The Financial Industry Regulatory Authority is once again seeking to extend a temporary rule allowing firms to remotely examine branch offices as it searches for a more permanent solution.

Finra on Monday submitted for immediate approval from the Securities and Exchange Commission a proposal to allow remote inspections through 2023. The temporary relief was set to expire at the end of 2022, and a separate rule proposal filed in July that would establish a pilot program for remote inspections could still be under review into next year, Finra said in the filing.

The extension “would avoid a potential lapse in the temporary relief while challenges from COVID-19 persist, provide firms regulatory continuity in meeting their inspection obligations during the remaining Commission review period of the Pilot Proposal, and allow firms time to adapt to the pilot program, if approved, and prepare for conducting on-site inspections, as applicable,” Finra said.

Under Monday’s proposal, the temporary relief will automatically expire on the effective date of the pilot program, if it takes effect, or on December 31, 2023.

The extension reflects the challenge Finra faces in crafting a permanent solution that gives firms more flexibility in hybrid work environments without sacrificing investor protections.

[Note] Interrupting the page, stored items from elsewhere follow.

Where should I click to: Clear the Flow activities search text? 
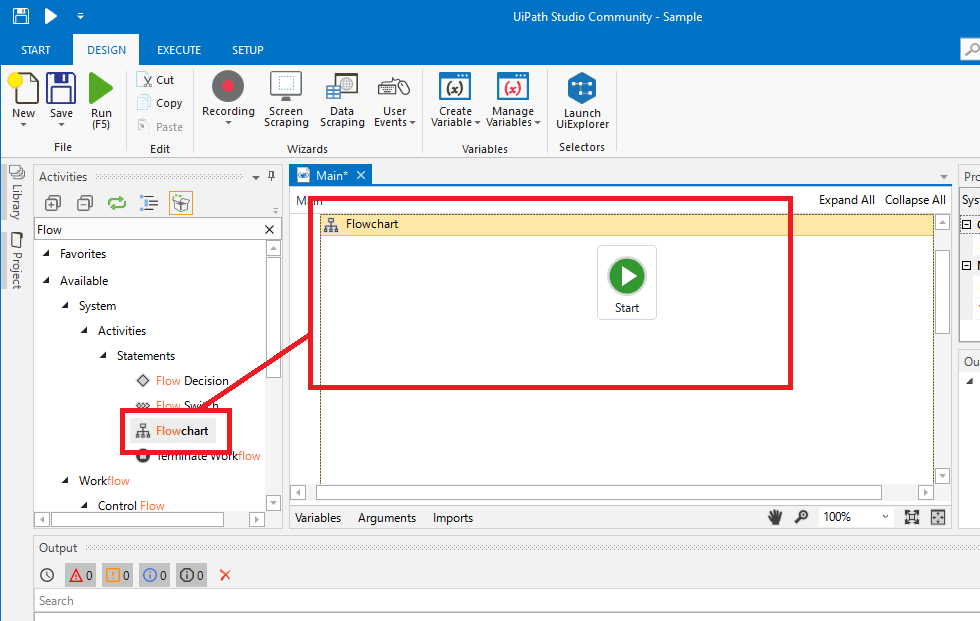268,230
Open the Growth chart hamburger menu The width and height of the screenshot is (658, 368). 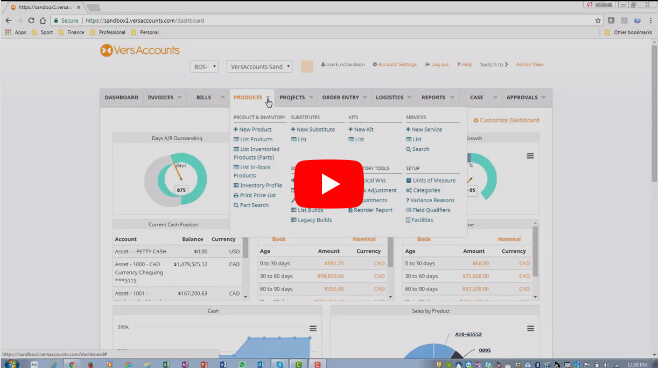[x=530, y=156]
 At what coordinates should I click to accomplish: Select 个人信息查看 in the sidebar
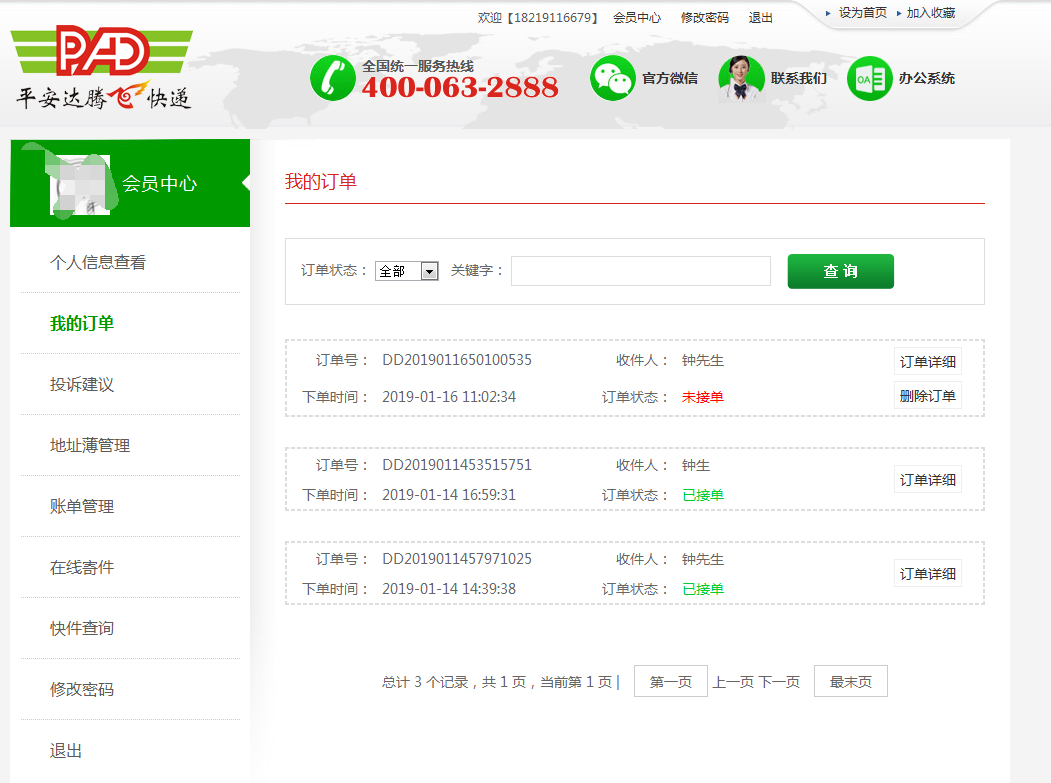coord(98,263)
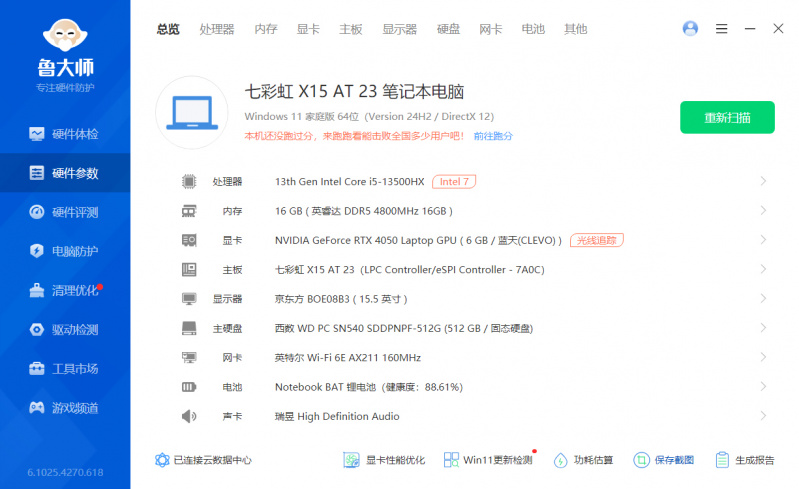Click the user account avatar icon
799x489 pixels.
[x=690, y=29]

Finra in a separate proposal in July also sought to reclassify brokers’ home offices as “remote supervisory locations” requiring exams once every three years instead of annually. But the SEC on Monday further pushed back that proposal and issued an order to extend the review period rule by 21 days and allow for more comments.

That follows a previous delay when Finra in September extended the deadline to Monday for the SEC to approve or deny the proposal amid concerns about whether it would reduce oversight of brokers.

In August, state securities regulators asked the SEC, which oversees Finra, to extend the temporary relief as necessary for Finra to “build the record necessary to assess and then offer evidence-based proposals.”

“Underpinning the Proposals is Finra’s largely unsupported assertion that electronic monitoring has advanced sufficiently to allow industry to risk replacing in-person inspections and supervision with unspecified technological alternatives,” Melanie Senter Lubin, the former president of the North American Securities Administrators Association and the Maryland Securities Commissioner, wrote in the comment letter.

Finra responded in its own comment letter on Monday saying that it stands by the original proposal on remote supervisory locations and will not be making amendments based on feedback.

“FINRA believes that home offices can be effectively supervised under this Proposal, and the proposed limitations on which locations would qualify to be designated as an RSL [remote supervisory location] provide important safeguards to allow the frequency of inspections potentially to be reduced only for lower risk locations,” the regulator wrote.

Finra’s response letter noted the “strong support” that the rule changes had received from the industry, including from its lobbying group, the Securities Industry and Financial Markets Association, and firms such as The Charles Schwab Corp.

Sitting NASAA president Andrew Hartnett in a statement lauded Finra’s push to extend the temporary relief as a sign that it and the SEC are taking “a more measured approach” to the issue of remote inspections.